Leukotriene receptor blockers

Information on the safety of drugs in this group during pregnancy is limited. If a woman is able to control her asthma with zafirlukast or montelukast, the Asthma in Pregnancy Study Group does not recommend interrupting therapy with these drugs during pregnancy.

Both zafirlukast and montelukast are classified as safety category B by the FDA. When taken during pregnancy, no increase in the number of congenital anomalies was observed. Only hepatotoxic effects have been reported in pregnant women when using zafirluxt.

On the contrary, the lipoxygenase inhibitor zileuton in animal experiments (rabbits) increased the risk of cleft palate by 2.5% when used in doses similar to the maximum therapeutic one. Zileuton is classified as safety category C by the FDA.

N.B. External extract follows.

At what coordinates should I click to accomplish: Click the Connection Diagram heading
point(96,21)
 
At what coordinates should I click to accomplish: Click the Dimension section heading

The Asthma in Pregnancy Study Group allows the use of leukotriene receptor inhibitors (except zileuton) in minimal therapeutic doses in pregnant women with mild persistent asthma, and in the case of moderate persistent asthma, the use of drugs in this group (except zileuton) in combination with inhaled glucocorticoids.

Adequate asthma control is essential for the best pregnancy outcome (for both mother and baby). The attending physician should inform the patient about possible risks associated with the use of drugs, and the risks in the absence of pharmacotherapy.